Wikipedia is a very unreliable source, especially when it comes to Soviet cosmonautics. Therefore, I will comment on the phrase "signal to stop firing the engine Block E stage was sent too late"

Source https://www.kik-sssr.ru/RUP-s.htm

При пусках первых лунных космических аппаратов, для более точного наведения ракеты-носителя на начальном участке и качественного выведения третьей ступени в точку запуска ее двигателей, осуществлялось радиоуправление на участке работы 2-й ступени изделия 8К72. Его осуществляли пункты радиоуправления.

During the launches of the first lunar spacecraft, for more accurate guidance of the launch vehicle in the initial section and high-quality launch of the third stage to the launch point of its engines, radio control was carried out in the operation section of the 2nd stage of the 8K72 orbital launch vehicle. It was carried out by radio control points.

Система радиоуправления входила в связь с ракеты-носителя перед разделением ступеней на 110-й секунде, когда прекращалось изменение тангажа, и ракеты-носителя ложилась на участок разгона 2-й ступени с постоянным тангажом под углом 42°, на который выставлялись пеленгаторы пунктов радиоуправления. Вторая ступень оканчивала работу после выдачи предварительной (выключение основных двигателей блока Ц) и главной команд (выключение рулевых двигателей блока Ц) в районе 300-310 секунд.

The radio control system entered into communication with the launch vehicle before the separation of the stages at the 110th second, when the pitch change stopped, and the launch vehicle lay on the acceleration section of the 2nd stage with a constant pitch at an angle of 42 °, to which the direction finders of the radio control points were set. The second stage finished its work after issuing preliminary (turning off the main engines of the C block) and main commands (turning off the steering engines of the C block) in the region of 300-310 seconds.

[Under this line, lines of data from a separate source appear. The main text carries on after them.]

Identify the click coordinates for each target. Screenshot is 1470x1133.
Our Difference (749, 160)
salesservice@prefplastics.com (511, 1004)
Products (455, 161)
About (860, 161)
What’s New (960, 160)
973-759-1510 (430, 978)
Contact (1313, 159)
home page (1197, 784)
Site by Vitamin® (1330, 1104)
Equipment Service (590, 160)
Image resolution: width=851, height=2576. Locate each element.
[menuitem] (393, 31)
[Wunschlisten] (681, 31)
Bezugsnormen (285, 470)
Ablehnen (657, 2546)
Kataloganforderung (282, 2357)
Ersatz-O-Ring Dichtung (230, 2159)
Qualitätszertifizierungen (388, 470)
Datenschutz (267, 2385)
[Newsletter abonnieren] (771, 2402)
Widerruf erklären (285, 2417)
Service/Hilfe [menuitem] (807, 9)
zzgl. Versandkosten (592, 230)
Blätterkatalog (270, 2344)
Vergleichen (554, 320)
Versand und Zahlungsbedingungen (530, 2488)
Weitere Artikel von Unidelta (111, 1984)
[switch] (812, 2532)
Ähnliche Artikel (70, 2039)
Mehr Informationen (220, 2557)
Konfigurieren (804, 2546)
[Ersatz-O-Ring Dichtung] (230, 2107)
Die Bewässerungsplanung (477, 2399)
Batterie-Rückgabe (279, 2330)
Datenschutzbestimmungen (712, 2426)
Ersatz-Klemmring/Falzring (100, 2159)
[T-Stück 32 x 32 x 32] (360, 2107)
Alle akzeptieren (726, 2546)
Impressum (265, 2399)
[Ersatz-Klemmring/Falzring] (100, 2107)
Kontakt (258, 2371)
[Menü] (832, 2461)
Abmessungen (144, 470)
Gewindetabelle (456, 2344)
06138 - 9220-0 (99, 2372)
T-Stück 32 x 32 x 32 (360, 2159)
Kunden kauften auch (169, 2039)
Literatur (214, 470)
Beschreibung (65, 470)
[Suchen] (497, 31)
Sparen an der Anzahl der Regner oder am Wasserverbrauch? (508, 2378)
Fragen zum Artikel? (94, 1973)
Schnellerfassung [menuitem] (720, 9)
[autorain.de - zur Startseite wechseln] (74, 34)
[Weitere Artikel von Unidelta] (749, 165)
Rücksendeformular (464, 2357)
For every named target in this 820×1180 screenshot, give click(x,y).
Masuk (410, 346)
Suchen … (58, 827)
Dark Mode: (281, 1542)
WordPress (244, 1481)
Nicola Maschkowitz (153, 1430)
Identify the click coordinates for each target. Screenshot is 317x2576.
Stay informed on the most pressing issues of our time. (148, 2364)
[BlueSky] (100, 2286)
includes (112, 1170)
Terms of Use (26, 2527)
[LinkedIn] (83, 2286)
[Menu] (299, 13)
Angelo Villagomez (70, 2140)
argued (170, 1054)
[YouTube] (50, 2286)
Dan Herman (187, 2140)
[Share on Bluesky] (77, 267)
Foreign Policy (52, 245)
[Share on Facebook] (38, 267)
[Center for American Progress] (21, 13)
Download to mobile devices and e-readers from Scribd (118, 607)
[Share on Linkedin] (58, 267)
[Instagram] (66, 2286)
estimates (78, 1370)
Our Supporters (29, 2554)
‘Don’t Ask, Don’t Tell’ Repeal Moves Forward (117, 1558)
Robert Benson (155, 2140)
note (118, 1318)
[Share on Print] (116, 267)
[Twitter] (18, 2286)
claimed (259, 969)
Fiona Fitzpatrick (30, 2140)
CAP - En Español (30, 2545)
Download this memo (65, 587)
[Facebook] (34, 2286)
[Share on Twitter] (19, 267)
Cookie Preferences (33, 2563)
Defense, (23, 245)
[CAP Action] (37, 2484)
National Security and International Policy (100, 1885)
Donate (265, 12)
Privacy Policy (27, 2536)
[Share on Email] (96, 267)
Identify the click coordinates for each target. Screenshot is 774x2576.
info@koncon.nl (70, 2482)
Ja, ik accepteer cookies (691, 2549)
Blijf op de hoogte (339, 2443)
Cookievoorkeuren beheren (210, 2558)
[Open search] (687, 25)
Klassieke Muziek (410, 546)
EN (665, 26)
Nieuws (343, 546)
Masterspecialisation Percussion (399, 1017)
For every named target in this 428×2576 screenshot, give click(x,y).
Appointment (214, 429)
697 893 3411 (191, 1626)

Но 2 января 1959 года радиосистема управления не выдала главную команду на выключение двигателя ракеты, запущенной с задачей попадания в Луну аппаратом "Луна-1". При расследовании оказалось, что антенна радиопеленгатора главного пункта ошибочно была выставлена для связи с бортом носителя не по главному лепестку диаграммы направленности, а по одному из боковых.

But on January 2, 1959, the radio control system did not issue the main command to turn off the engine of the rocket launched with the task of hitting the Moon by the Luna-1 spacecraft. During the investigation, it turned out that the direction finder antenna of the main point was erroneously positioned for communication with the carrier's side not along the main lobe of the directional pattern, but along one of the side lobes.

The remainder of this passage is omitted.